It pulls top YouTube results for a keyword via Bright Data’s Verified Node, normalizes metrics (views/likes/length), computes robust stats (median & p75 views, like rate, Shorts share, median lengths), and asks an AI Agent to deliver a GO/NO_GO verdict, recommended format (Shorts vs Long-form), ideal length band, content angles, and hooks.
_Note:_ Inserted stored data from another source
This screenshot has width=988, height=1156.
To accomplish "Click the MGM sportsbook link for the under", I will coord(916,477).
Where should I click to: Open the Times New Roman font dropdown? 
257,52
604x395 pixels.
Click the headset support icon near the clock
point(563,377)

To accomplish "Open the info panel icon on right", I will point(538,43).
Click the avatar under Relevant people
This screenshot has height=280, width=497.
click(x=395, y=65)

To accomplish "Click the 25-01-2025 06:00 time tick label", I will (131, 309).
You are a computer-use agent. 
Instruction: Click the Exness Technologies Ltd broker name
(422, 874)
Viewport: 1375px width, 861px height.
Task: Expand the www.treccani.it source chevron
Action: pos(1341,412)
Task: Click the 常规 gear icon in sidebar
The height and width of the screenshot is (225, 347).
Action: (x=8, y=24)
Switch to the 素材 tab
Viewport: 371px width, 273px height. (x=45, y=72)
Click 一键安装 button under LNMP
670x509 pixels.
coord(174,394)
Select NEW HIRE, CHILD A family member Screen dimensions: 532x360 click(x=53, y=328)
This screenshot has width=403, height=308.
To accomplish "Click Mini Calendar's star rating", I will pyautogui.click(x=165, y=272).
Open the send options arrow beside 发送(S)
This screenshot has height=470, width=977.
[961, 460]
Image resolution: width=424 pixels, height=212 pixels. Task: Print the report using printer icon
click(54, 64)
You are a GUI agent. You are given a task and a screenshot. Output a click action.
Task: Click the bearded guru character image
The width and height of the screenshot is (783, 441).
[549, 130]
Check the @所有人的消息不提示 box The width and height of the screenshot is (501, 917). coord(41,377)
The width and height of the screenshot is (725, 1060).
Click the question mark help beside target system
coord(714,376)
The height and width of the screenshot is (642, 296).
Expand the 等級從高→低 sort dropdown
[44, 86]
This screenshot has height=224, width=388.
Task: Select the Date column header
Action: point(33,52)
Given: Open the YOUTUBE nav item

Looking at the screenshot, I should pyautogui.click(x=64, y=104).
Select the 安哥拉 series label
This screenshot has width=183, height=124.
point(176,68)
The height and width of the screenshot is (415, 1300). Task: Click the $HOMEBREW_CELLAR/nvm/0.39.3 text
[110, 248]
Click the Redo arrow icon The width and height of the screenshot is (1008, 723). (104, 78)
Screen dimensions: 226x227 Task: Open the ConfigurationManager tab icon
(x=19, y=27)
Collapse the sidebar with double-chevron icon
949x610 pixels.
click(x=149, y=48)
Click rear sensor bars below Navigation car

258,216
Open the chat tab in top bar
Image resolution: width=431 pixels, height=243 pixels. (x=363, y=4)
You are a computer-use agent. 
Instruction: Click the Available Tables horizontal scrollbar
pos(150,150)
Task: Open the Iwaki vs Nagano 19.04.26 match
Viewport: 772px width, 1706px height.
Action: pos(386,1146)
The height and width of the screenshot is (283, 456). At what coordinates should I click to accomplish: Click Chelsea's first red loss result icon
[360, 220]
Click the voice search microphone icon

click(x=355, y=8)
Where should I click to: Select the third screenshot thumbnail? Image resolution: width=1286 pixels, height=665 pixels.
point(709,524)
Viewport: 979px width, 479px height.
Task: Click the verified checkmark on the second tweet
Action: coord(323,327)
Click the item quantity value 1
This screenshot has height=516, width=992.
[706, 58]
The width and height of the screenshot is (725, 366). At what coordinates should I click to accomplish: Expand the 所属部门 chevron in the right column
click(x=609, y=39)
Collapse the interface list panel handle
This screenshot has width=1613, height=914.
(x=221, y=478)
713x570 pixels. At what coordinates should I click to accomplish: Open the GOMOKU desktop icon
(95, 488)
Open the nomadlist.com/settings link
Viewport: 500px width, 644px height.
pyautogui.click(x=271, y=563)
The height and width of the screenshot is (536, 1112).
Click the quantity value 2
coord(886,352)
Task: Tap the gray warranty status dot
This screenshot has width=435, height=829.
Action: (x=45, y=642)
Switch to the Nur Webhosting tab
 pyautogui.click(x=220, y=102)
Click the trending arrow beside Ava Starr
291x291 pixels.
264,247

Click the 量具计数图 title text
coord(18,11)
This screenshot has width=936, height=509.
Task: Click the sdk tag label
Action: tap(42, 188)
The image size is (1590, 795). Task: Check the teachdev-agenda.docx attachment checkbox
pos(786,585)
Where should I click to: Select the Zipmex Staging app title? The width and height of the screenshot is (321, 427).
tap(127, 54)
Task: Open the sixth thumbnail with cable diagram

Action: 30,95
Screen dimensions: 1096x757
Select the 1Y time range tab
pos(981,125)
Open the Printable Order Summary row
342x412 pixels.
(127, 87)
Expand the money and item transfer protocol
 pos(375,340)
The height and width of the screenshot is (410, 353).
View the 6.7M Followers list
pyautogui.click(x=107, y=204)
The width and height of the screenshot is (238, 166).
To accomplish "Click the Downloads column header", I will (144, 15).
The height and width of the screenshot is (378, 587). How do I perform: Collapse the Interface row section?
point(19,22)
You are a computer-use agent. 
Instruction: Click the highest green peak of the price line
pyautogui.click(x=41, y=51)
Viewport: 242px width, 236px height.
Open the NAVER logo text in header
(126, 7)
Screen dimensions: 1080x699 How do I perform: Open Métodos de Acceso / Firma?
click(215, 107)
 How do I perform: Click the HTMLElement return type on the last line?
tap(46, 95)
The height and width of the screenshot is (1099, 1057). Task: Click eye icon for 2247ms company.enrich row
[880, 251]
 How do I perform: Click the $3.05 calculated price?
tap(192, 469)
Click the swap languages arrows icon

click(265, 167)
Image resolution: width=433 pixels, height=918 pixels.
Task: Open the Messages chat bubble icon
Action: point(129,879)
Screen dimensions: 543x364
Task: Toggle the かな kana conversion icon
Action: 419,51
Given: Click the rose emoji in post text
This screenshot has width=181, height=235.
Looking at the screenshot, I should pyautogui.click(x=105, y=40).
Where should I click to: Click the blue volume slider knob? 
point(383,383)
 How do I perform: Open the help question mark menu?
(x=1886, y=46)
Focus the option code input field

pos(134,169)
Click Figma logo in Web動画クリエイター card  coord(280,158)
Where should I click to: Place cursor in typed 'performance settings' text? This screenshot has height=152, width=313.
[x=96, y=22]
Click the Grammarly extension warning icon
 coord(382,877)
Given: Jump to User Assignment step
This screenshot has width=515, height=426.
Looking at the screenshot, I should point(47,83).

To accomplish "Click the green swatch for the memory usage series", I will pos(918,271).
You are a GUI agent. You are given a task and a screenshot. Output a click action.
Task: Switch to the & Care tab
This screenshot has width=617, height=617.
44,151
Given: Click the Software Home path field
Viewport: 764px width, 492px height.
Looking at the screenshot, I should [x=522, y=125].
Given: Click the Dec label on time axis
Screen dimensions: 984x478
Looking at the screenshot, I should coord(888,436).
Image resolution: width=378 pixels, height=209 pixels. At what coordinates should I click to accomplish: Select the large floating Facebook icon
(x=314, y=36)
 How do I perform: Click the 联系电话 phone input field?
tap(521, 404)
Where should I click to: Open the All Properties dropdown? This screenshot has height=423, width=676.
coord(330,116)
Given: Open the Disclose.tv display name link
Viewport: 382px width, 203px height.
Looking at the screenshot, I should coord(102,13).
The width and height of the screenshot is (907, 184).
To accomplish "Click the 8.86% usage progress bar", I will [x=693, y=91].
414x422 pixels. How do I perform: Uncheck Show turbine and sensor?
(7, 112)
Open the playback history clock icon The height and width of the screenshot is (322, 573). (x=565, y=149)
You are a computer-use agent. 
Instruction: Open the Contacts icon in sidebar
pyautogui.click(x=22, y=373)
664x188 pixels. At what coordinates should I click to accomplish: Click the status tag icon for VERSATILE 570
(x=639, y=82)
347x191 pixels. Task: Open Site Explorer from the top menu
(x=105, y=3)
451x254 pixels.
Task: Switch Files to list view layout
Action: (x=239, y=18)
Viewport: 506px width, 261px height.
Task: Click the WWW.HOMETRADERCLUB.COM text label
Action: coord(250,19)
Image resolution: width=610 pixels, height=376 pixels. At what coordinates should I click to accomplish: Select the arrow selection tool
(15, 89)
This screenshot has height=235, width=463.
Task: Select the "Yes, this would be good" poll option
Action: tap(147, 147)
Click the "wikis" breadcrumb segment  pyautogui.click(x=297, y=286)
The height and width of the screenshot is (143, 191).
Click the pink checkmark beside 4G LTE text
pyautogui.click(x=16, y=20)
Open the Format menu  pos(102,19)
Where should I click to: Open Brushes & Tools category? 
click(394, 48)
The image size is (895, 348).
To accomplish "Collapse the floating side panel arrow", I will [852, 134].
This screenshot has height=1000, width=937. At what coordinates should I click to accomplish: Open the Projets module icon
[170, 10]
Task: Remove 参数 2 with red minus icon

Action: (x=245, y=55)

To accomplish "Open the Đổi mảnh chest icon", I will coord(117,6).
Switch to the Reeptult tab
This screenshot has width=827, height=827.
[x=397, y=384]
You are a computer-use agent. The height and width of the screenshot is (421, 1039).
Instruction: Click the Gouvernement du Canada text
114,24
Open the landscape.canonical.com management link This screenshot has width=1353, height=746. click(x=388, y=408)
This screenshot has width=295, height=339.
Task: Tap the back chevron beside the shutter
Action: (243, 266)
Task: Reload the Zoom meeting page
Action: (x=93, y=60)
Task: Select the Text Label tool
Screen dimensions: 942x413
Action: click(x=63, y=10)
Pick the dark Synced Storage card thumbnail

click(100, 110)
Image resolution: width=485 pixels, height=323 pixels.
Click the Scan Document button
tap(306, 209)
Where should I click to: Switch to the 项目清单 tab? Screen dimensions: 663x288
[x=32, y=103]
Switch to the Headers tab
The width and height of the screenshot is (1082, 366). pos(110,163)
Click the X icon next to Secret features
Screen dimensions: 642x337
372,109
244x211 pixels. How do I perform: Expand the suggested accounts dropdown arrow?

Who it helps: creators & marketers who want a quick, data-driven green‑light before spending time on a video.

Demo

n8n Workflow

  • Gist (workflow JSON): https://gist.github.com/mohitagnihotri/062a1cee13e30bcdeccba3aaa8895b61

  • Key nodes:

    • Bright Data (Verified Node): Data Collector (trigger collection & fetch snapshot), Web Unlocker when needed.
    • Code (Normalize): converts raw fields to numeric (views/likes), derives views_per_day, parses HH:MM:SS, classifies Shorts vs Long-form.
    • Code (Stats): computes medians/quantiles and seeds a suggested length band (±20% around top‑quartile median).
    • Agent (AI): consumes the enriched JSON and returns structured recommendations.
    • Report: send proper analysis report to Gmail.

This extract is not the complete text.